-- BEGIN Given data --

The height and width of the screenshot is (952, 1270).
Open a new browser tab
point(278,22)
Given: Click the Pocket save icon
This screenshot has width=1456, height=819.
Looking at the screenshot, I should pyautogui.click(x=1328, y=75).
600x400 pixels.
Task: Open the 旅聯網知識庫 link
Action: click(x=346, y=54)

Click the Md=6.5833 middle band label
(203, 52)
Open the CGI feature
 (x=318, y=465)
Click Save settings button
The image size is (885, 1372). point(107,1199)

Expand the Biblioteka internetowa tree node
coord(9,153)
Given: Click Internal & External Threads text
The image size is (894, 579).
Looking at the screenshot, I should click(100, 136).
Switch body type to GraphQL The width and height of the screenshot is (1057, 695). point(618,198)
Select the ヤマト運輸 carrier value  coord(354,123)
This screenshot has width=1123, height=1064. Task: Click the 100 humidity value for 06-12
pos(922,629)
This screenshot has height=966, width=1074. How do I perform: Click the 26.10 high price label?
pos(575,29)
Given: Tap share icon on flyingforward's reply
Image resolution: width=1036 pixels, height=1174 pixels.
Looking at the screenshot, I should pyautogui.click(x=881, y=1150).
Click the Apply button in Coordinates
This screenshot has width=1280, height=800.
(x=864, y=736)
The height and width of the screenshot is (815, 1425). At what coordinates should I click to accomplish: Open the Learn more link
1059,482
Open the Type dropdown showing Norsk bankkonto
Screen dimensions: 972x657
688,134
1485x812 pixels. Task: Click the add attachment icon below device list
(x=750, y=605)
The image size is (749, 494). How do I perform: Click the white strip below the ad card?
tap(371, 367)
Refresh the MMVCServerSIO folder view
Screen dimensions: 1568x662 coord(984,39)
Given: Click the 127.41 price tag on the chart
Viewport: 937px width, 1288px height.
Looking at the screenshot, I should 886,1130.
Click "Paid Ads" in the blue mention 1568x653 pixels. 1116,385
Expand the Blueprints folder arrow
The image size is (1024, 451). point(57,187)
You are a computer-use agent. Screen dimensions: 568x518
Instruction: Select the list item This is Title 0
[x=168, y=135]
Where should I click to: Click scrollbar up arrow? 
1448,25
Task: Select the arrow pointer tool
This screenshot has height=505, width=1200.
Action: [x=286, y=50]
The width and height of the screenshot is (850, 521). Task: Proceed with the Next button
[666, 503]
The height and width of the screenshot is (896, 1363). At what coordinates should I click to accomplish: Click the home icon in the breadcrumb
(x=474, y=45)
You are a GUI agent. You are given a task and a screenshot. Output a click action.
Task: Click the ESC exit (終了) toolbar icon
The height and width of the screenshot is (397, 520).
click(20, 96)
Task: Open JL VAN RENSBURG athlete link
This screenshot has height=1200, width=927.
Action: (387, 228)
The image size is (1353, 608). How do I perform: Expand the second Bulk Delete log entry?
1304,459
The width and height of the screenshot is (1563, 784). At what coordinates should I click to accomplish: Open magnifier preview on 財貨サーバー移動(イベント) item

-- END Given data --

- [What is being asked] Output every line of the rows above as a numbered list, omitting blank lines.

- [Task output]
1. The height and width of the screenshot is (952, 1270).
2. Open a new browser tab
3. point(278,22)
4. Given: Click the Pocket save icon
5. This screenshot has width=1456, height=819.
6. Looking at the screenshot, I should pyautogui.click(x=1328, y=75).
7. 600x400 pixels.
8. Task: Open the 旅聯網知識庫 link
9. Action: click(x=346, y=54)
10. Click the Md=6.5833 middle band label
11. (203, 52)
12. Open the CGI feature
13.  (x=318, y=465)
14. Click Save settings button
15. The image size is (885, 1372). point(107,1199)
16. Expand the Biblioteka internetowa tree node
17. coord(9,153)
18. Given: Click Internal & External Threads text
19. The image size is (894, 579).
20. Looking at the screenshot, I should click(100, 136).
21. Switch body type to GraphQL The width and height of the screenshot is (1057, 695). point(618,198)
22. Select the ヤマト運輸 carrier value  coord(354,123)
23. This screenshot has width=1123, height=1064. Task: Click the 100 humidity value for 06-12
24. pos(922,629)
25. This screenshot has height=966, width=1074. How do I perform: Click the 26.10 high price label?
26. pos(575,29)
27. Given: Tap share icon on flyingforward's reply
28. Image resolution: width=1036 pixels, height=1174 pixels.
29. Looking at the screenshot, I should pyautogui.click(x=881, y=1150).
30. Click the Apply button in Coordinates
31. This screenshot has width=1280, height=800.
32. (x=864, y=736)
33. The height and width of the screenshot is (815, 1425). At what coordinates should I click to accomplish: Open the Learn more link
34. 1059,482
35. Open the Type dropdown showing Norsk bankkonto
36. Screen dimensions: 972x657
37. 688,134
38. 1485x812 pixels. Task: Click the add attachment icon below device list
39. (x=750, y=605)
40. The image size is (749, 494). How do I perform: Click the white strip below the ad card?
41. tap(371, 367)
42. Refresh the MMVCServerSIO folder view
43. Screen dimensions: 1568x662 coord(984,39)
44. Given: Click the 127.41 price tag on the chart
45. Viewport: 937px width, 1288px height.
46. Looking at the screenshot, I should 886,1130.
47. Click "Paid Ads" in the blue mention 1568x653 pixels. 1116,385
48. Expand the Blueprints folder arrow
49. The image size is (1024, 451). point(57,187)
50. You are a computer-use agent. Screen dimensions: 568x518
51. Instruction: Select the list item This is Title 0
52. [x=168, y=135]
53. Where should I click to: Click scrollbar up arrow? 
54. 1448,25
55. Task: Select the arrow pointer tool
56. This screenshot has height=505, width=1200.
57. Action: [x=286, y=50]
58. The width and height of the screenshot is (850, 521). Task: Proceed with the Next button
59. [666, 503]
60. The height and width of the screenshot is (896, 1363). At what coordinates should I click to accomplish: Click the home icon in the breadcrumb
61. (x=474, y=45)
62. You are a GUI agent. You are given a task and a screenshot. Output a click action.
63. Task: Click the ESC exit (終了) toolbar icon
64. The height and width of the screenshot is (397, 520).
65. click(20, 96)
66. Task: Open JL VAN RENSBURG athlete link
67. This screenshot has height=1200, width=927.
68. Action: (387, 228)
69. The image size is (1353, 608). How do I perform: Expand the second Bulk Delete log entry?
70. 1304,459
71. The width and height of the screenshot is (1563, 784). At what coordinates should I click to accomplish: Open magnifier preview on 財貨サーバー移動(イベント) item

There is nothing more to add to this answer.